Aside from the historical events which have occurred over this time period, the composition of the coins has changed as well. In the first photo you can see the 1898 silver dollar which has a composition of 90 percent silver and 10 percent copper. And also shown here (100 years later) is a fairly early 1989 American Silver Eagle which is composed of 99.9 percent pure silver.

These coins are actually guaranteed to contain there high silver content. They were first introduced in 1986 and are, to a great extent, aimed at collectors since it is actually unusual for people to pay for goods and services with actual silver dollar coins these days. The US Mint has produced bullion versions, proof versions and uncirculated versions of these. Many of these are still in their protective cases, as the one shown here, and will most likely remain in coin collections or held for their silver content value.

Peace Dollar and Eisenhower Silver Dollar

During the 20s and 30s the Peace silver dollars were produced, from 1921 thru 1928 and again from 1934 thru 1935. The silver content of these coins is, as were the Morgan Dollars, 90 percent silver and 10 percent copper.

There was a short lived series of Eisenhower silver dollars too. Not all of these contain silver though. The ones to look for which do were the ones produced from 1971 thru 1976 and these contain only 40 percent silver. These are not nearly as highly regarded as even some of the lower grade Peace Dollars, for one reason being the lowered silver content.
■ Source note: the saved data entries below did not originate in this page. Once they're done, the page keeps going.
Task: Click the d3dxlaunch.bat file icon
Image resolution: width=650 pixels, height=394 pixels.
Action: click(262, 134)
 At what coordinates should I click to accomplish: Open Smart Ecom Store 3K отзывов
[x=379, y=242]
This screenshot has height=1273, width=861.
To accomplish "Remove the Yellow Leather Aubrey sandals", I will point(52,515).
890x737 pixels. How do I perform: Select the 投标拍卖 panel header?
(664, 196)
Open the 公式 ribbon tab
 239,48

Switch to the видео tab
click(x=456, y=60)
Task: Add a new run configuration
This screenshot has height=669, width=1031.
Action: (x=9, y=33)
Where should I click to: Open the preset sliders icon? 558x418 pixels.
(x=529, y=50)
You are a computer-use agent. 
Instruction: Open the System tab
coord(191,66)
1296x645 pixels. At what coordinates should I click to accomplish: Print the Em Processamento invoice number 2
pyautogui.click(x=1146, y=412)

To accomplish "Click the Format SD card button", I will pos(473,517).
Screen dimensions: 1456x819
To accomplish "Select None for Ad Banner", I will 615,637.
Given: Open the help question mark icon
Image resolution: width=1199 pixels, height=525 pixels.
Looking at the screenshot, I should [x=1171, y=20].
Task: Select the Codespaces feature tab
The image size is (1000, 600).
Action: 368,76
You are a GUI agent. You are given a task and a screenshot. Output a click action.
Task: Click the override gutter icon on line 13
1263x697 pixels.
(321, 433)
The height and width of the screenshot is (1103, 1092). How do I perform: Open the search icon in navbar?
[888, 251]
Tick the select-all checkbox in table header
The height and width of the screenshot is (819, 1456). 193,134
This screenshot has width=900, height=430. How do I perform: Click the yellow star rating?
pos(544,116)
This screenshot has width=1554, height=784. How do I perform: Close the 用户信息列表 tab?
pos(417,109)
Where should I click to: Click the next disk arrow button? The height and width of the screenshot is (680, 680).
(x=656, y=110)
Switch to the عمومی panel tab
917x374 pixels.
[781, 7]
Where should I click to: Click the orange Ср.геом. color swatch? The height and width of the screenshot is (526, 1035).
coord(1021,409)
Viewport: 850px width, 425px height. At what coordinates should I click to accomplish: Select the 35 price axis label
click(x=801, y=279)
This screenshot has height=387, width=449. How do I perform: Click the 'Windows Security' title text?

The design changes may not be as impressive as other inventions and advancements by humankind over the course of this particular 100 year period, and they may not really be all that significant either (other than design and content). Many of the coin production technologies have simply been refined evolution as opposed to being revolutionary. Also, with the exception of coins like the American Silver Eagle, the decline in silver content is really quite logical from a production cost standpoint. However from the observations of a collector, there are things which are appealing from the earliest to the latest examples here. After all, variety is what a really makes a great collection.